JPS6342344B2 - - Google Patents

Description

DETAILED DESCRIPTION OF THE INVENTION The present invention relates to a squelch device, and more particularly, the present invention relates to a squelch device, and more specifically, a squelch device that detects a time-base error having a value corresponding to a frequency difference and a phase difference between a time-base signal detected from a video disk and a predetermined reference signal. The present invention relates to a squelch device that controls a time axis signal using a voltage and suppresses a control operation at a desired time.

On a video disc, a time axis signal is recorded in a spiral along with a video signal, an audio signal, etc. In order to reproduce these recorded signals, a video disc player is equipped with a spindle motor that rotates the video disc, a recorded signal detection means that detects the recorded signals, and the like. Additionally, a time axis correction control mechanism is used to accurately reproduce these recorded signals. Even if there is eccentricity of the video disk, center deviation of the disk mounting part of the turntable, or jitter of the recording signal itself, it is possible to change the recording signal detection means in the tangential direction of the recording signal recorded spirally, or to change the direction of the spindle motor. A control operation such as changing the rotation period is performed, and the time axis signal is corrected to match a predetermined constant reference signal. On the other hand, when there is no need to perform a control operation, for example, when there is no recording signal detection means on the video disk, or during the time from the start of play until the video disk rotates at a constant speed, the control operation is suppressed, that is, a squelch operation is performed. , and a squelch device is required.

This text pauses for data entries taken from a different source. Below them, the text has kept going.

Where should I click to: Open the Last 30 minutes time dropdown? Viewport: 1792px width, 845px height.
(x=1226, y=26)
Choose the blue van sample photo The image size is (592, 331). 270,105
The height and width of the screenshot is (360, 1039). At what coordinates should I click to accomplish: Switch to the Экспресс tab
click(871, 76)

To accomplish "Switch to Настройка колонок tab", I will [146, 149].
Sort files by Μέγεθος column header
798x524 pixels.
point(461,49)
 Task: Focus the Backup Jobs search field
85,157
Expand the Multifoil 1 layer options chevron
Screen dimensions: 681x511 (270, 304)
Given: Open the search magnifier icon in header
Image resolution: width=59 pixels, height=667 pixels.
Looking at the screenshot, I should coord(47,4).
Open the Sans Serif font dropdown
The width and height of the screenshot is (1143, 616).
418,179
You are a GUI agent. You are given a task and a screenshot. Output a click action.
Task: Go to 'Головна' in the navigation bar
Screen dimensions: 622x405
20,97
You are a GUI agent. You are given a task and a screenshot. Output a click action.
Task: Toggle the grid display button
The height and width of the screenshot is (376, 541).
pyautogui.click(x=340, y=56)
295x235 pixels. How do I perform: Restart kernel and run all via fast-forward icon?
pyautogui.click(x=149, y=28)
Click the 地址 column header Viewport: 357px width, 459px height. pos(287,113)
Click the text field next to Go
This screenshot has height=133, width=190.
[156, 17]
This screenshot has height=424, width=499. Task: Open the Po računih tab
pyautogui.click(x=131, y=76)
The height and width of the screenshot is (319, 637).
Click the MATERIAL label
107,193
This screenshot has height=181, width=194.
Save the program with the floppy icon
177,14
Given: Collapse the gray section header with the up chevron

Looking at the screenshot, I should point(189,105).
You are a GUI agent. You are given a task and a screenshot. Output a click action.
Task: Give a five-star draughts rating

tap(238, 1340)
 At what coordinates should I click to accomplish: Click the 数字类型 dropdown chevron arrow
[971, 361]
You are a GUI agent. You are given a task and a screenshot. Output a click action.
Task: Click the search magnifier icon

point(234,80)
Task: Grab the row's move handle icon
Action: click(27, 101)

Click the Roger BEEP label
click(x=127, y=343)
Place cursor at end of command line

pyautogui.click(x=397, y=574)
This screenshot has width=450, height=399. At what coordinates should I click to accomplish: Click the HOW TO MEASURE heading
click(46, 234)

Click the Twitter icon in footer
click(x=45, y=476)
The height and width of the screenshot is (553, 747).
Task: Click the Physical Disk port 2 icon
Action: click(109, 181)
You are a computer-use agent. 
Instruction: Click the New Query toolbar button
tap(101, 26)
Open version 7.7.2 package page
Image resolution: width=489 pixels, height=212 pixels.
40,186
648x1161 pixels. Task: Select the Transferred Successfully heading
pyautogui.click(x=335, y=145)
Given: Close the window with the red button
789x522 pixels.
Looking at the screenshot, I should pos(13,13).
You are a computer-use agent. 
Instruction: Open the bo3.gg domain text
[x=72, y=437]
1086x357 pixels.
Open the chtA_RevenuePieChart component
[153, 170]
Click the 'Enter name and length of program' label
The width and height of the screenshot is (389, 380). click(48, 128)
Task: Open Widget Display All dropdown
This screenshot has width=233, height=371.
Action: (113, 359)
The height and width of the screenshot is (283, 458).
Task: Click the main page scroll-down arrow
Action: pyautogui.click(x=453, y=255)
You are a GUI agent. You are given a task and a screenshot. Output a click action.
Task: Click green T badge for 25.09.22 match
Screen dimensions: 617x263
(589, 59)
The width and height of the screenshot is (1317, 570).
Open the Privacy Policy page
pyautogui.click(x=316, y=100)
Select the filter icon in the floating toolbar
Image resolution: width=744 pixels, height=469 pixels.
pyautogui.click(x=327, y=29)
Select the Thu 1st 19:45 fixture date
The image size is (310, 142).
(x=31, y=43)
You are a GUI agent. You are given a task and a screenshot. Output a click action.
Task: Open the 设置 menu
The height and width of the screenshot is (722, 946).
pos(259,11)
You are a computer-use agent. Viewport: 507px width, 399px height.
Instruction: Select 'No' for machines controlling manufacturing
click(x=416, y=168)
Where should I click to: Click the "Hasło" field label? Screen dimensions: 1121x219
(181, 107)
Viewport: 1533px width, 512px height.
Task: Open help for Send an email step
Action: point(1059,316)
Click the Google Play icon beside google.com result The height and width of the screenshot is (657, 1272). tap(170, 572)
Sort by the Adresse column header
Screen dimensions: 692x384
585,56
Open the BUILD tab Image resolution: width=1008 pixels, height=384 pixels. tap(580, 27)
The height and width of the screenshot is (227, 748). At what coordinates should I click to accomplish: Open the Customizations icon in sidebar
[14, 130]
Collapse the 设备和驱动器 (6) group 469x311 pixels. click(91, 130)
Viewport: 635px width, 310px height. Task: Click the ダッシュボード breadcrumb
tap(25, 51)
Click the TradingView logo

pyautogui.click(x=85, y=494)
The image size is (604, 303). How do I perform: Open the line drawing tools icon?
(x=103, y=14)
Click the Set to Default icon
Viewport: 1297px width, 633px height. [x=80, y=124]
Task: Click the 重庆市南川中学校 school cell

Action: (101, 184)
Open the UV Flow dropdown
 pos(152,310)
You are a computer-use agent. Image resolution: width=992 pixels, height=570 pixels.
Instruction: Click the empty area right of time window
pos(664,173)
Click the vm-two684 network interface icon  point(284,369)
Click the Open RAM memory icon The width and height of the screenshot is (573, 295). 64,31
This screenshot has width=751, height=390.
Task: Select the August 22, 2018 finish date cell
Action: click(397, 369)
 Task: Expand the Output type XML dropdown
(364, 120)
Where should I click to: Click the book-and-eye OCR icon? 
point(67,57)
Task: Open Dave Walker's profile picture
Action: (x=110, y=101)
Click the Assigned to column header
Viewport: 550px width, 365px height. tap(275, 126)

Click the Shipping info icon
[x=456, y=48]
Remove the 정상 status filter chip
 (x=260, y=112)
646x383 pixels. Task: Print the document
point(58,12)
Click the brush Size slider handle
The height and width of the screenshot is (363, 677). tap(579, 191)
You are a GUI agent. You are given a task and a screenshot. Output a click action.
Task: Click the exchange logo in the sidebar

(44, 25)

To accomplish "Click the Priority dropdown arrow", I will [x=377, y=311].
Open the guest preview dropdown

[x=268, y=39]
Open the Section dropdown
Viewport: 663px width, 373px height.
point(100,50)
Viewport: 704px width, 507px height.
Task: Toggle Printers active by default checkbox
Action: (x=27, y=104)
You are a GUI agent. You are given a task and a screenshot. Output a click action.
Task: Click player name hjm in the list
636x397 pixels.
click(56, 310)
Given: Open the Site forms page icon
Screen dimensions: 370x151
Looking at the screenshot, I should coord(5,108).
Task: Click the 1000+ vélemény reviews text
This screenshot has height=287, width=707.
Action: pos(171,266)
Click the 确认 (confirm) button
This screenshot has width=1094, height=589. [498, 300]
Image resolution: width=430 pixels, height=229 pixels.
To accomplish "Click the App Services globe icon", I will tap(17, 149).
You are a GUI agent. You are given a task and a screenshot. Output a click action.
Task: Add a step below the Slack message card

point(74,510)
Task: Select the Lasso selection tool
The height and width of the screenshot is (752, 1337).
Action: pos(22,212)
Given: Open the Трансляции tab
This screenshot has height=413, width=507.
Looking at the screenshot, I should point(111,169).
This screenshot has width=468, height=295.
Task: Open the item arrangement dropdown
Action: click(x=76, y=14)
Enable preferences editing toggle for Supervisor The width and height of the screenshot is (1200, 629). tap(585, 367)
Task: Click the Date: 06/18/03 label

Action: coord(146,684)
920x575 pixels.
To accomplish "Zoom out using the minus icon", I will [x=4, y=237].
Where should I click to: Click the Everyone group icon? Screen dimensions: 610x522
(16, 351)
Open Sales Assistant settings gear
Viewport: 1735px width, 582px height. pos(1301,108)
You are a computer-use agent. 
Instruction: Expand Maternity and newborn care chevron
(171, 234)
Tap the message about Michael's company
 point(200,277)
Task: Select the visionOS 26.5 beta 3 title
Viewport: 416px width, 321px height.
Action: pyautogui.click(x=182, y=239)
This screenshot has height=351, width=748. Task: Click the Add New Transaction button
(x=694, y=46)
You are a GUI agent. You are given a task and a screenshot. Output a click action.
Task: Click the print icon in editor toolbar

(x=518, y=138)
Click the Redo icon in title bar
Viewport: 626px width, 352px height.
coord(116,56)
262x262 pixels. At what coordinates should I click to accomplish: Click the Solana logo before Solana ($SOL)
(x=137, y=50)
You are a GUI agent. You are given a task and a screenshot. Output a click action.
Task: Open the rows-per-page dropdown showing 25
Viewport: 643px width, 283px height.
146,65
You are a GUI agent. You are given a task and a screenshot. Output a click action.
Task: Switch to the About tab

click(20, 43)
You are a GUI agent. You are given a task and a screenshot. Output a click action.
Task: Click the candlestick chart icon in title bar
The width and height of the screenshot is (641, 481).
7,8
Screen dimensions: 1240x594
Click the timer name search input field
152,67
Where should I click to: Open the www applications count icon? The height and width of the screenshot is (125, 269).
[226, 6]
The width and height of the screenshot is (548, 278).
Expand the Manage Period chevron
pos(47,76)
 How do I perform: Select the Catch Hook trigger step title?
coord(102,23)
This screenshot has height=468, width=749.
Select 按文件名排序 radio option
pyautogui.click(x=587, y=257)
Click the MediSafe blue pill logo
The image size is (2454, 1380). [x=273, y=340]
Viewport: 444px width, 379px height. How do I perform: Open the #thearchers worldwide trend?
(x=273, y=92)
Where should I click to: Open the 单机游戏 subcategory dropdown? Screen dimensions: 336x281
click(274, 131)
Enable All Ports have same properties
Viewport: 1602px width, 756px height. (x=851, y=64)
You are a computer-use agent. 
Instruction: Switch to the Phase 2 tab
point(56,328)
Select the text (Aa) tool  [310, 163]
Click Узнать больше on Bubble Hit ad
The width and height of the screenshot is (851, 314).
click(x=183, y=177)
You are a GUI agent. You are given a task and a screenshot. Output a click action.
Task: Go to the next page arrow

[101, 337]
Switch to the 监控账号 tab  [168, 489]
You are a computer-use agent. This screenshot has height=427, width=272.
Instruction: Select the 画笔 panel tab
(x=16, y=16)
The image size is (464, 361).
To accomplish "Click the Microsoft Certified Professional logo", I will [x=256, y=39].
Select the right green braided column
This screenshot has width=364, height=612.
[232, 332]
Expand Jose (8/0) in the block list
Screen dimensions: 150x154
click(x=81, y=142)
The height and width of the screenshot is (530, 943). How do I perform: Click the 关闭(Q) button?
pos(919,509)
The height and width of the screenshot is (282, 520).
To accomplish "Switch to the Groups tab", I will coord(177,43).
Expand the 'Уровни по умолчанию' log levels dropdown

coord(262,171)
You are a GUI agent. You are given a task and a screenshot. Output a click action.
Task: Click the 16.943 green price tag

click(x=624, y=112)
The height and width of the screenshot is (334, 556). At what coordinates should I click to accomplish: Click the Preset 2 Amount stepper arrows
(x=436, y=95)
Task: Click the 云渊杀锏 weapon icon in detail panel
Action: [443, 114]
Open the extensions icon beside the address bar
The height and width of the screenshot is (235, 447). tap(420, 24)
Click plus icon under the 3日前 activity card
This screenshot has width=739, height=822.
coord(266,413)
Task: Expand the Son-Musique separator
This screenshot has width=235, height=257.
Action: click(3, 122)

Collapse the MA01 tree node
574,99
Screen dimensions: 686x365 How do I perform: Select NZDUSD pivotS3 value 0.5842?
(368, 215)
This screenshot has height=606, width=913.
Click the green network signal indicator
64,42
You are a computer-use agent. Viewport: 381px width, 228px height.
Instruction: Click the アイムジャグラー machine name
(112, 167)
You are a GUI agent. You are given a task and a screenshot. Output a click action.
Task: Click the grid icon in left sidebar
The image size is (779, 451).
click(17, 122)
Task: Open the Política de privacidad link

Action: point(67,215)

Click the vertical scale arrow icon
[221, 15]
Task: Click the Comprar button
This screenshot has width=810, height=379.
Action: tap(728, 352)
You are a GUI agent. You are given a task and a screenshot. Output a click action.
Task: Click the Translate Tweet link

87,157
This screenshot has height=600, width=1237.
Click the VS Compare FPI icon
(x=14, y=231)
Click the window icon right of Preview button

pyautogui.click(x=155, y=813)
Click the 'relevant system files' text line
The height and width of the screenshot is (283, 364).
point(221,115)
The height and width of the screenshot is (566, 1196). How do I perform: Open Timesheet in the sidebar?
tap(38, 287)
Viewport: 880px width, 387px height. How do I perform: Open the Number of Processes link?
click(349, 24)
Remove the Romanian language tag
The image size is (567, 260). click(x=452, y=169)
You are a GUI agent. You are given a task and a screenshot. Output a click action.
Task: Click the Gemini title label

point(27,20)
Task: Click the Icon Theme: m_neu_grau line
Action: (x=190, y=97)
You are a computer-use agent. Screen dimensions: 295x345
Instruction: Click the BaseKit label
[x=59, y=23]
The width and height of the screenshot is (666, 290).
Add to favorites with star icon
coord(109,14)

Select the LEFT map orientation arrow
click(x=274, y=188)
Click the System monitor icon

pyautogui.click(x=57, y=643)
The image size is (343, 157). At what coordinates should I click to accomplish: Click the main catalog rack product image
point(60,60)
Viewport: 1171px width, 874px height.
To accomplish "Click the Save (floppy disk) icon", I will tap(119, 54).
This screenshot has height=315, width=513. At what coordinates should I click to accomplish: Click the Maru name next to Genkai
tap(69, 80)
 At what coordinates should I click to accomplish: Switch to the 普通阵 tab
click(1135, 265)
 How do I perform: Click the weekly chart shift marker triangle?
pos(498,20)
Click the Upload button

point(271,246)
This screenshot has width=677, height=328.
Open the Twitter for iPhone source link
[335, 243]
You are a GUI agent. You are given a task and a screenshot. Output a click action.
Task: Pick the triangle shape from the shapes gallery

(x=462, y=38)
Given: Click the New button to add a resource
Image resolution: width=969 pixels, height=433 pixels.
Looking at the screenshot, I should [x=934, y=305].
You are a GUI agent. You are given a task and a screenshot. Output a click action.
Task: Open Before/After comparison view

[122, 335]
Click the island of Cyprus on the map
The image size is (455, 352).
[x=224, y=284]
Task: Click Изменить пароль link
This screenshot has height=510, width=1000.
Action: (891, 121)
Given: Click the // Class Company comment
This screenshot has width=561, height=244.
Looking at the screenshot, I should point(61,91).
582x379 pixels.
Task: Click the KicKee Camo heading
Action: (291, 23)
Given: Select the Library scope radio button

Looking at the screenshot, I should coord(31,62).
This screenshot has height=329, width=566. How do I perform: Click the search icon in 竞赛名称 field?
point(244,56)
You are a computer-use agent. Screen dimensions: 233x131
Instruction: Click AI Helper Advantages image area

In the prior art, as shown in FIG. 1, when the microcomputer 1 determines that a control operation is to be performed to make the time axis signal coincide with the reference signal, the microcomputer 1 supplies a high level signal to the terminal 2. Therefore, transistor 3 becomes conductive, and operational amplifier 4 operates as an active filter with a gain of 30-100. The time axis error voltage corresponding to the time axis error charged in the capacitor 5 is transmitted to the recording signal detection means 9 via the operational amplifier 6, the phase correction circuit 7, the operational amplifier 4 and the voltage controlled oscillation circuit 8.
It is applied to the coil 10 provided at , and performs a control operation. When the microcomputer 1 determines that the squelch operation is to be performed, the microcomputer 1 applies a low level signal to the terminal 2. Therefore, transistor 3 is cut off, and operational amplifier 4 operates as a voltage follower with a gain of 1. Therefore, since a sufficient gain cannot be obtained in the operational amplifier 4, the control operation does not work sufficiently, that is, a squelch operation occurs. However, for example, the time axis error is large during the time from the start of play until the video disc rotates at a constant speed, and therefore the time axis error voltage charged in the capacitor 5 is high, so the squelch operation does not work sufficiently. The signal is applied to the voltage controlled oscillation circuit 8 via the operational amplifier 4 operating as a voltage follower, and performs a control operation. As a result, the recording signal detection means is moved abnormally, and other control mechanisms such as the control mechanism for changing the recording signal detection means 9 in the radial direction of the video disk are affected.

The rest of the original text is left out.